Non-channel functions of Cx43 involve adhesion properties and the participation in intracellular signaling via the C-terminal domain. Cx43 is codified by the Gja1 gene, which can produce alternative carboxyl-terminal fragments via translation at alternative initiation sites (Ul-Hussain et al., 2014). Among these fragments, the GJA1-20k variant is selectively upregulated in a rat model of brain hypoxia-ischemia and may explain at least part of the neuroprotective effects produced by Cx43 in hypoxic conditions. Mice with a C-terminal-truncation in the Cx43 coding region show more vulnerability to brain ischemia, however, as astrocytic gap junction and hemichannel functions are partially disrupted as well in these mice, a neuroprotective role of the carboxyl-terminal fragment of Cx43, independent of its impact in channel functions, cannot be confirmed (Kozoriz et al., 2010).

Multiple connexins and glial types likely contribute to the outcome after ischemic damage. This idea is reinforced by the observation that male null mice for Cx32 are more vulnerable to global cerebral ischemia produced by transient (10 min) bilateral common carotid artery occlusion (Oguro et al., 2001). This enhanced vulnerability was observed 7 days after the insult as increased neuronal loss in the CA1 hippocampal region of null mice when compared with wild type mice (Oguro et al., 2001). Given that Cx32 is expressed by oligodendrocytes and by parvalbumin-positive inhibitory interneurons in the hippocampus, the locus of origin of the Cx32-dependent neuroprotective effect could not be elucidated in this model, highlighting the need of glia type-selective manipulations of connexin proteins to address their functions (Doerflinger et al., 2003; Piantanida et al., 2019).
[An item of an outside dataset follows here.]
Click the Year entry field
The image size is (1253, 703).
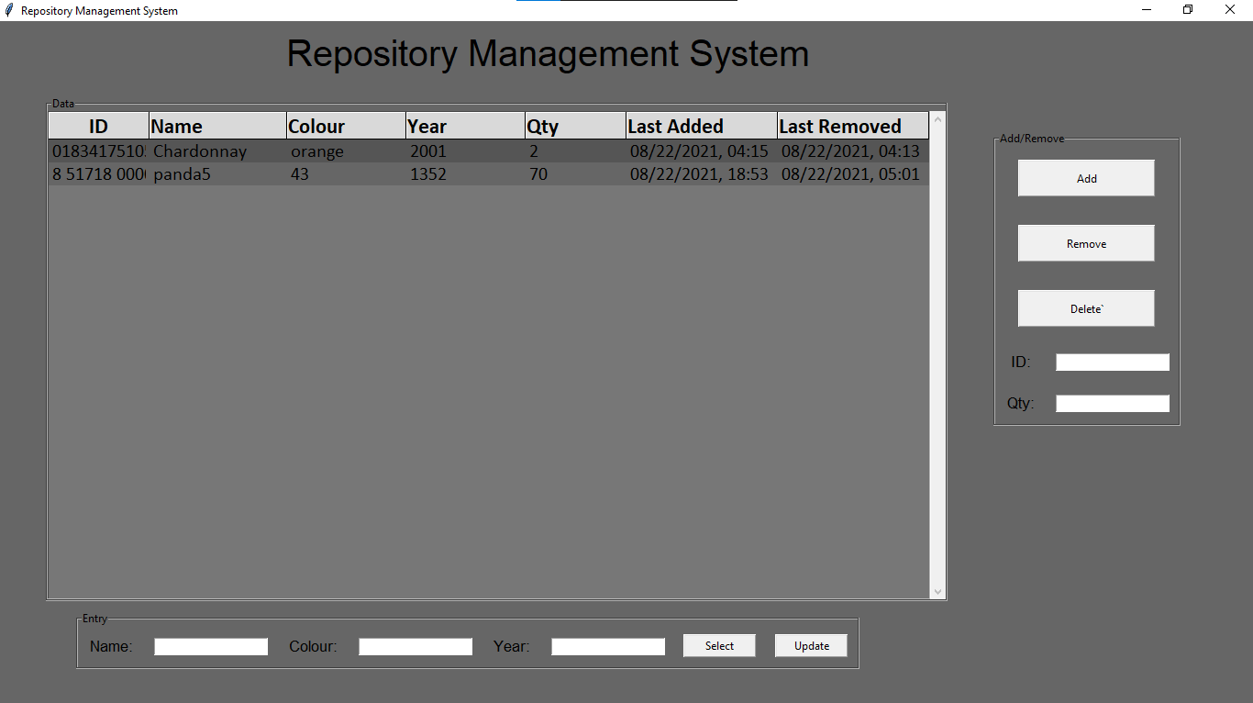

The contribution of pannexin proteins to the outcome after ischemic brain damage has been addressed using global knockout mice for Px1 and pannexin-2 (Px2), two pannexin proteins expressed in the nervous system. Contrasting with the deleterious effects of global Cx32 deficiency and astrocytic Cx43 deficiency, global combined deficiency of Px1 and Px2 results in protection against ischemic damage when evaluated 48 h after permanent middle cerebral artery occlusion (Bargiotas et al., 2011, 2012). Interestingly, astrocytes in primary culture with combined Px1 and Px2 deficiency show normal ATP release and membrane conductance, indicating that pannexins do not contribute significantly to astrocytic channel function in these in vitro conditions. In contrast, Px1- and Px2-deficient cortical neurons in primary culture show defective dye release (Bargiotas et al., 2011). These results suggest that pannexins contribute to ischemic damage expansion through a neuron-dependent mechanism. This is supported by a study showing comparable degrees of protection against ischemia-reperfusion damage in retinas of global and neuron-selective Px1 deficiency (Dvoriantchikova et al., 2012). Interestingly, microglial cells of Px1 deficient mice retain their ability to display rapid morphologic plasticity in response to extracellular ATP and other stimuli associated with injury (Dissing-Olesen et al., 2014). However, a possible contribution of microglia or endothelial cells (Gaynullina et al., 2014; Sharma et al., 2018) to explain the neuroprotective effect of global Px1 and Px2 deletion cannot be ruled out and needs to be specifically tested.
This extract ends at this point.